Back in the early '90s, my husband and I spent almost a year in Wales.
One weekend, some friends took us on a day-trip to Devon, during which we stopped for lunch at the Cott Inn, open since 1320. That's right, in business for going on 700 years.
As you might imagine, the ambience was a little old-fashioned: delightful bubble-paned glass, beam ceilings, dining tables set up in little nooks and crannies, and the kind of enormous, painstakingly prepared lunch that would keep a famished field hand or hungry duke going all day.

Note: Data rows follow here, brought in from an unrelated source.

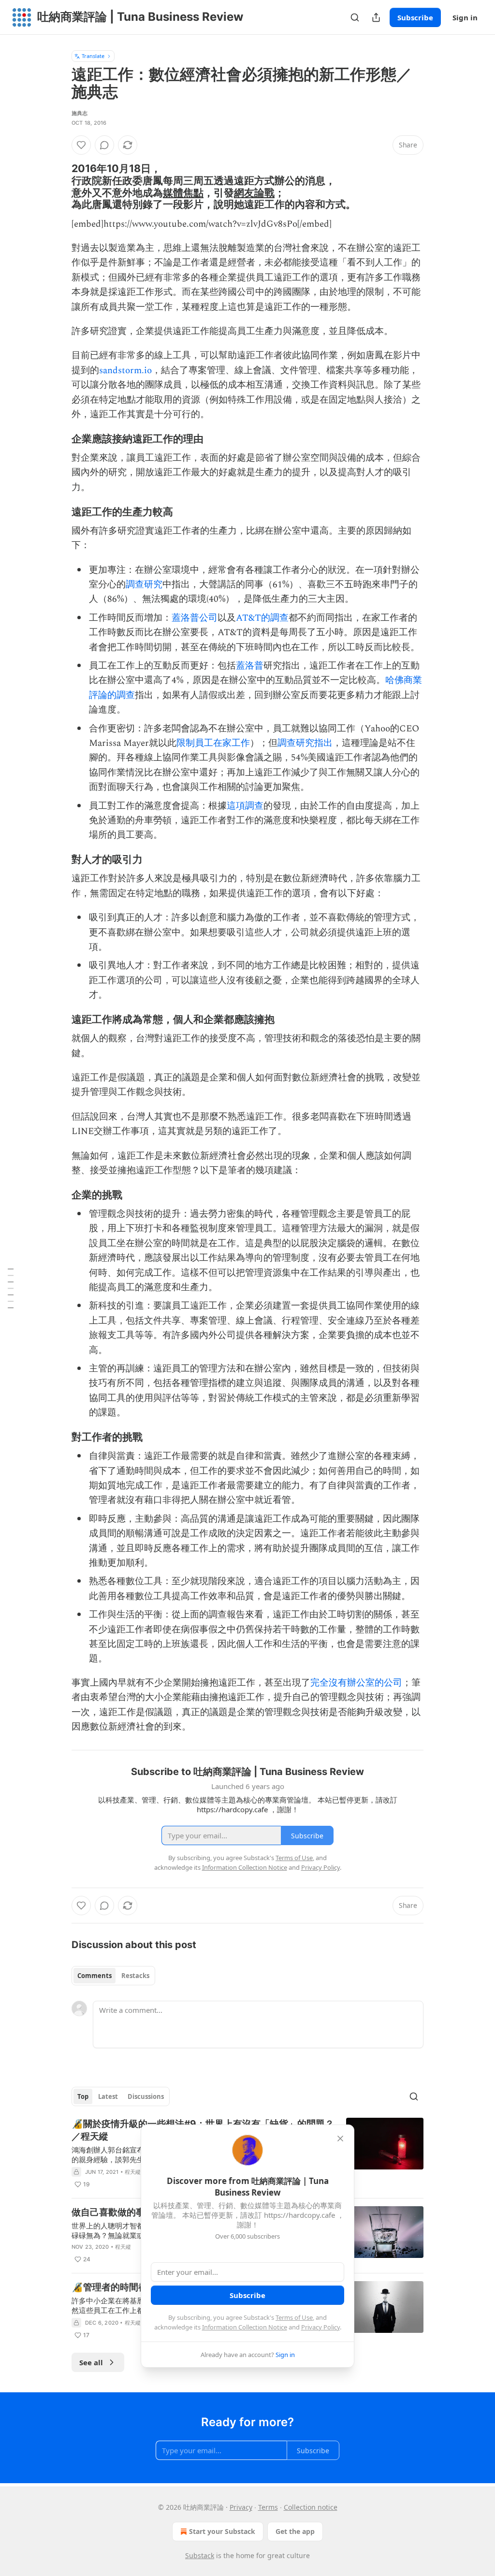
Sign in (465, 17)
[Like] (81, 145)
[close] (340, 2138)
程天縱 (133, 2171)
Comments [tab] (94, 1975)
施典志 (80, 113)
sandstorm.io (125, 371)
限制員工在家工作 (213, 743)
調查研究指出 (305, 743)
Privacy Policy (320, 2327)
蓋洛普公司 (195, 618)
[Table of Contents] (10, 1288)
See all (91, 2362)
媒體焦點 (183, 192)
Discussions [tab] (146, 2096)
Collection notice (310, 2507)
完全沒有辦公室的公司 (356, 1683)
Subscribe (415, 17)
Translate (93, 55)
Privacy (241, 2507)
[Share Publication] (376, 17)
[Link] (58, 186)
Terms (268, 2507)
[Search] (354, 17)
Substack (199, 2555)
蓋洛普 (249, 666)
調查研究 (144, 585)
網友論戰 (254, 192)
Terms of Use (294, 2317)
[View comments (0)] (104, 145)
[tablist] (113, 1975)
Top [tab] (82, 2096)
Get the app (295, 2531)
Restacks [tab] (135, 1975)
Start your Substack (222, 2531)
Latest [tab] (108, 2096)
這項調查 (245, 806)
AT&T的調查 (262, 618)
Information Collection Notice (244, 2327)
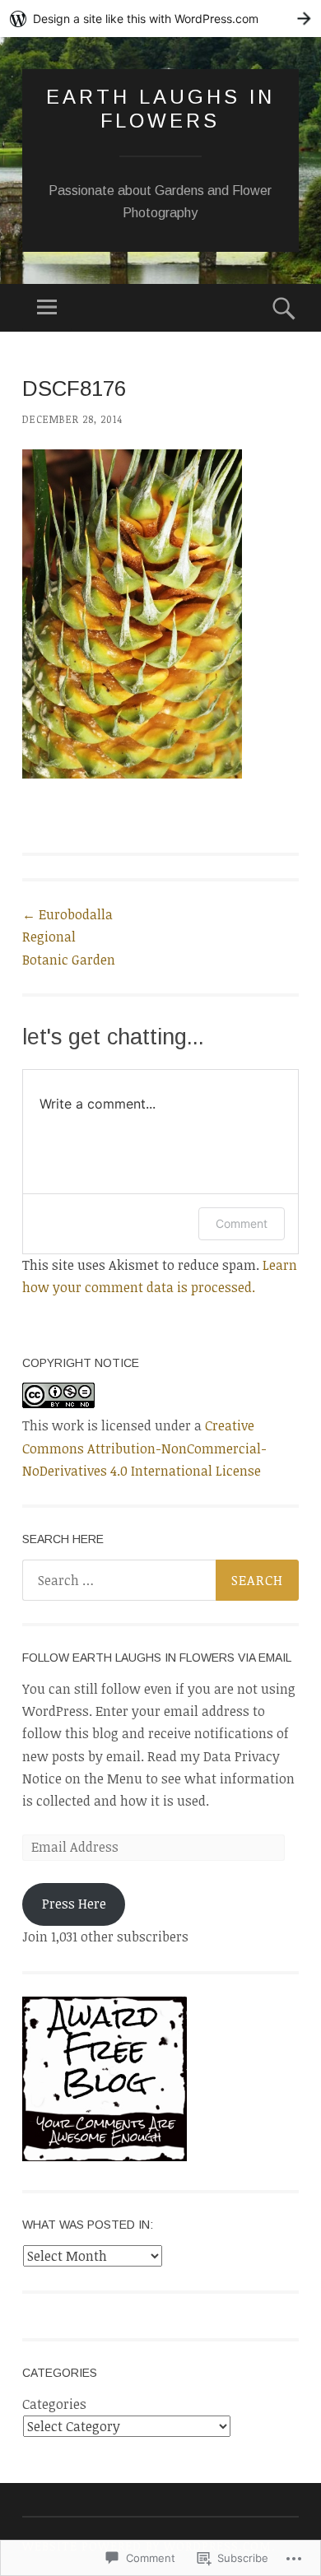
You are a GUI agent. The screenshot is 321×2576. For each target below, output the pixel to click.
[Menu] (47, 308)
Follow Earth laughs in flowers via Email (156, 1657)
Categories (54, 2404)
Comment (242, 1223)
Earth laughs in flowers (160, 109)
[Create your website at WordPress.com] (160, 18)
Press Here (74, 1904)
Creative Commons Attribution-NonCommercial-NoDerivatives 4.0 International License (144, 1447)
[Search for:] (160, 1580)
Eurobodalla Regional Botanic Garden (68, 936)
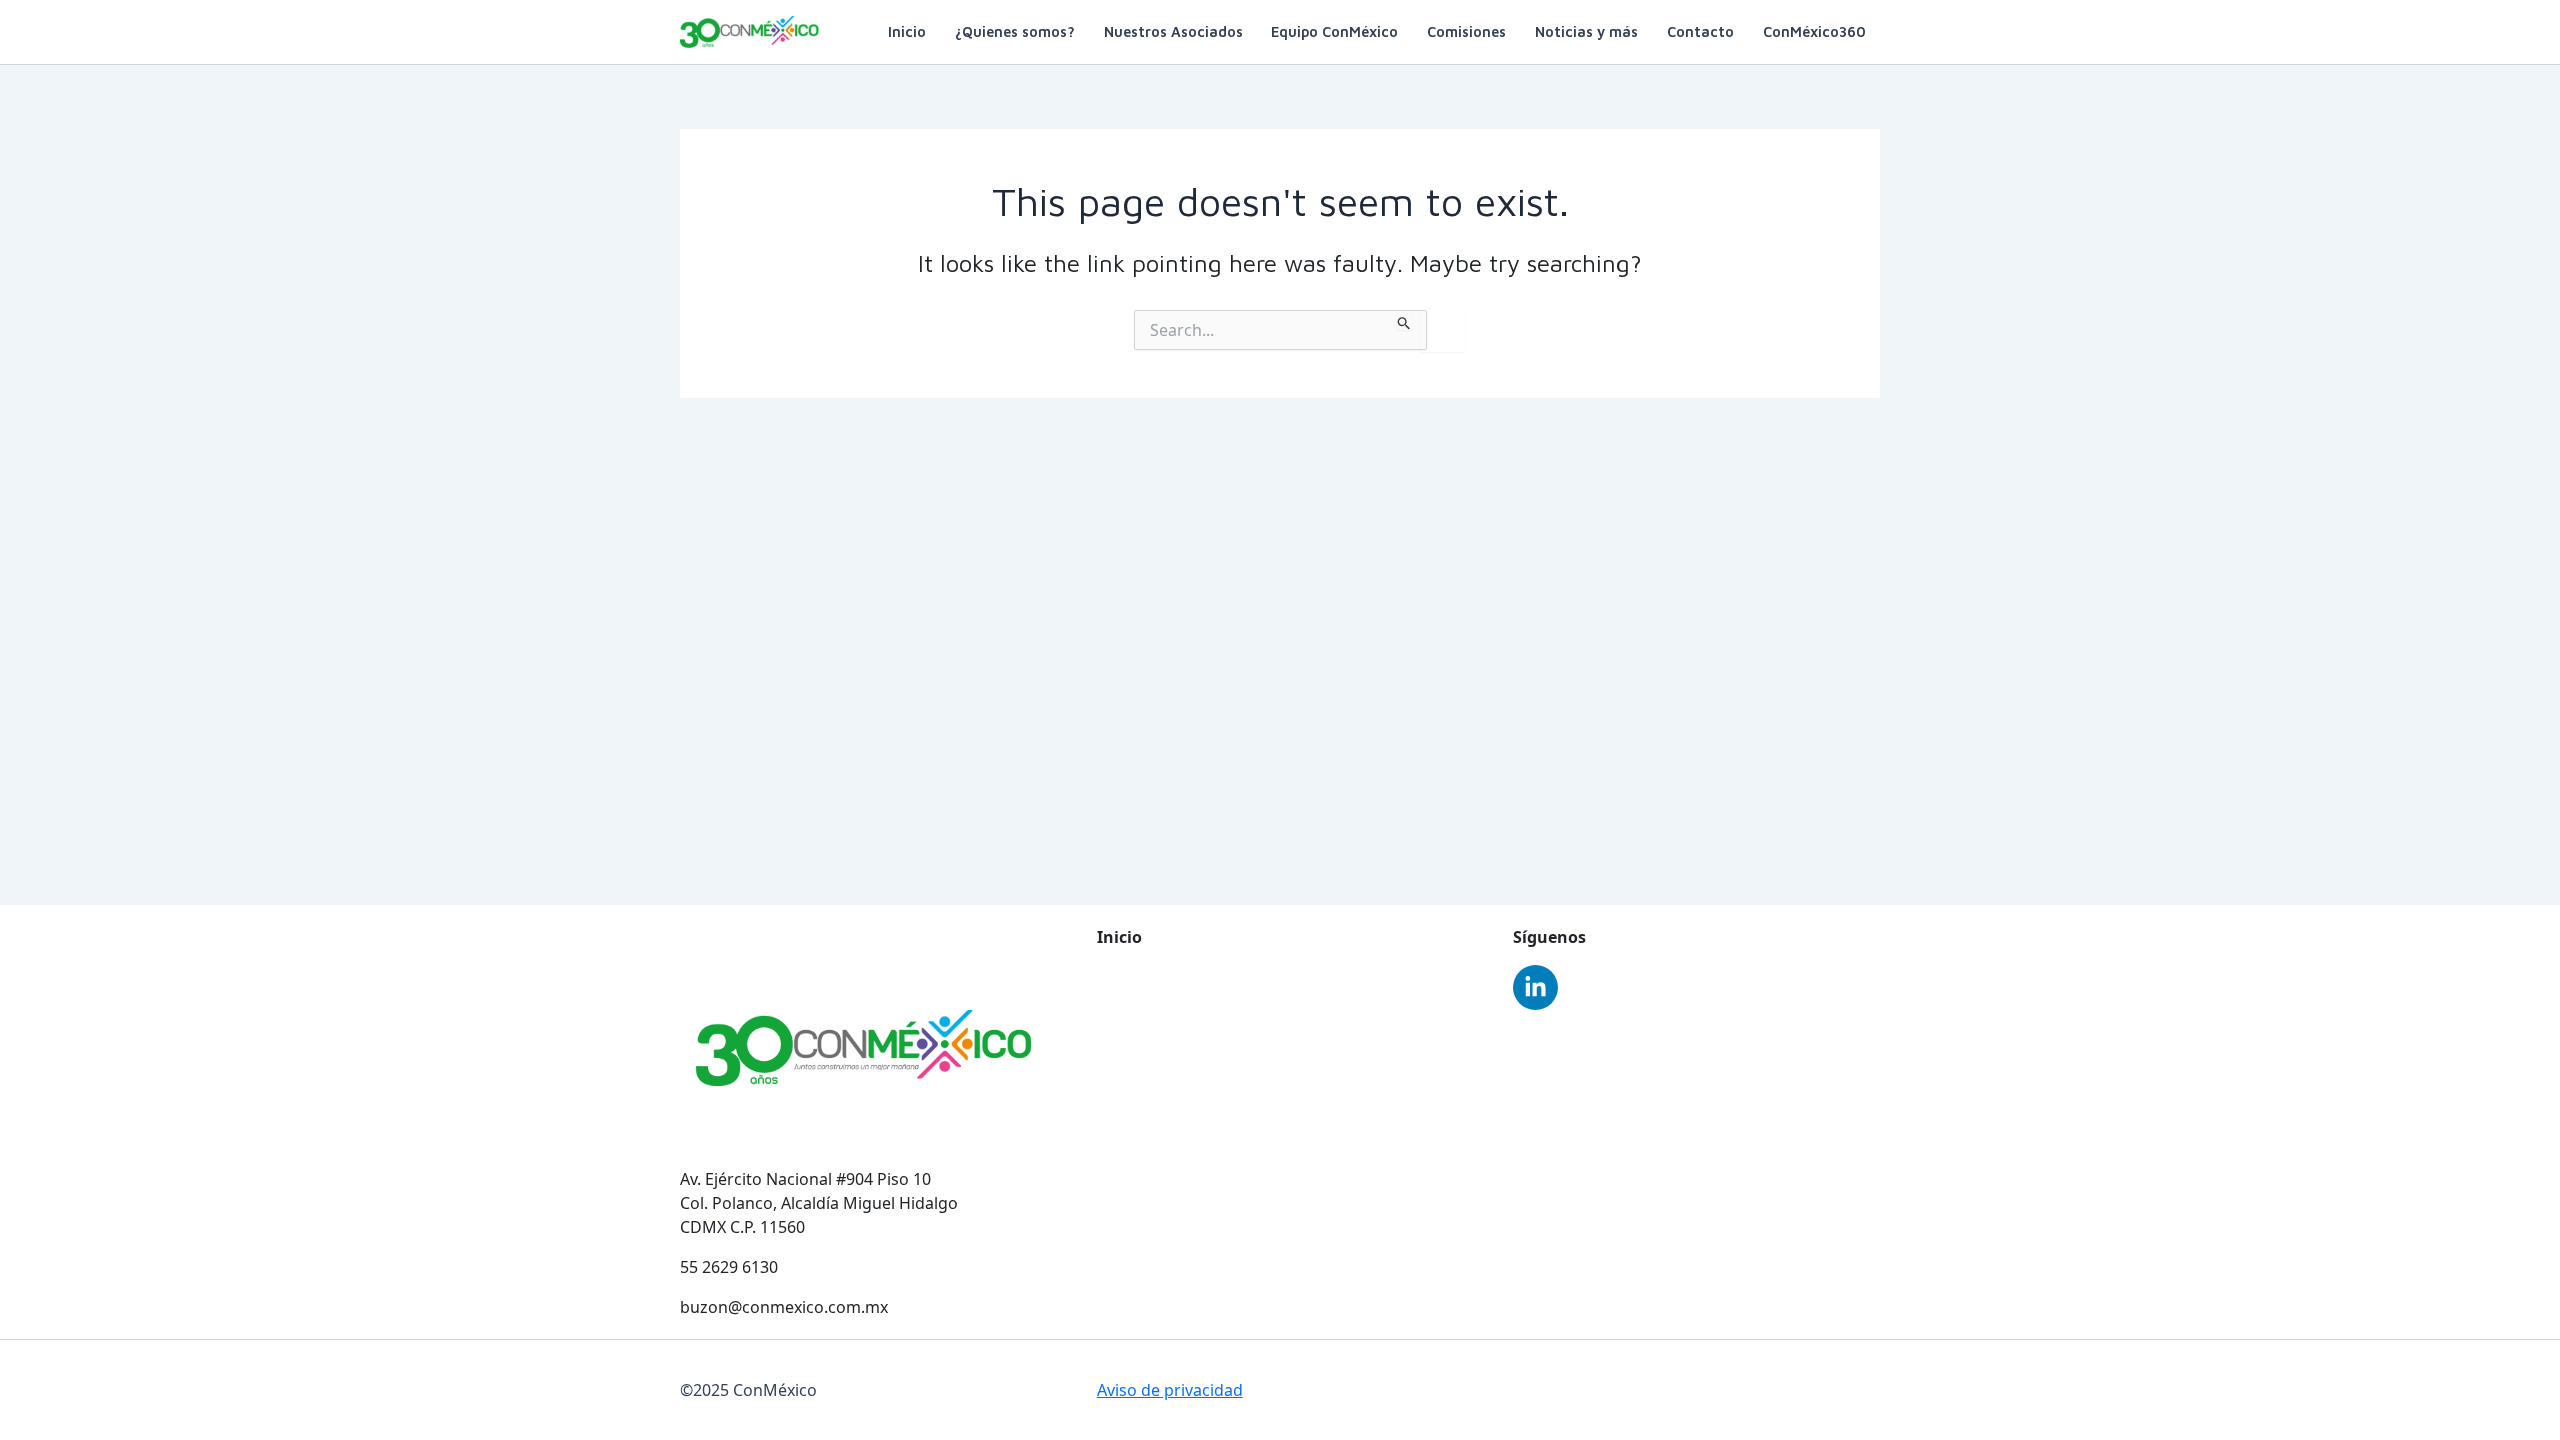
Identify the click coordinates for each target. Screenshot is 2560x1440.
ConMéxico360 (1814, 31)
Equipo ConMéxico (1334, 31)
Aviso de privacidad (1170, 1390)
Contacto (1700, 31)
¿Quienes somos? (1015, 31)
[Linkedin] (1535, 987)
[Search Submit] (1404, 320)
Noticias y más (1586, 31)
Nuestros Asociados (1173, 31)
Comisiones (1466, 31)
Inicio (907, 31)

I was irresistibly reminded of the Cott Inn last week when a friend and I stepped into the Zinn Bistro. Though it's part of the Ivy Place shopping center, step through the door, take a left and you're in another world.
The beam ceilings are there, as are the various tchotchkes set on shelves, whitewashed walls, wooden banquettes, intimate dining spaces and a most unusual lunch.
When I first looked over the menu, prices seemed a little steep. But that was before the owner brought over a plateful of airy homemade popovers and sweet pastries with tart raspberry butter, and before the waitress brought us little cups of steaming cider, and before our ordered food arrived, also in ample portions.
Take that into account, and the place is a bargain. We had enough leftover pastries to divide up and take home for our families' breakfast the next morning. It was sort of like eating at your mom's house, as she lovingly insists you take all the best leftovers.
Though we ate the pastries first, our actual appetizer was the Thai-avocado egg rolls, a melange of avocado, red onions, seasonal veggies, rice noodles and cilantro rolled and fried. It's served with both earthy cashew tamarind and sweet Asian sauces and tastes comforting and eye-opening fresh.
For lunch, I had the fettuccine with chunks of Gorgonzola cheese, artichoke hearts and pimento. This dish is hard to explain, because to say that it's sour and mellow makes it sound odd. Instead, it's tasty, with the diverse flavors working together to elevate classic Alfredo into something more challenging and more rewarding.
With it, Zinn Bistro offered a simple salad of absolutely dry and fresh baby spinach, tomato, green onion and feta cheese in which the quality of the individual ingredients shone.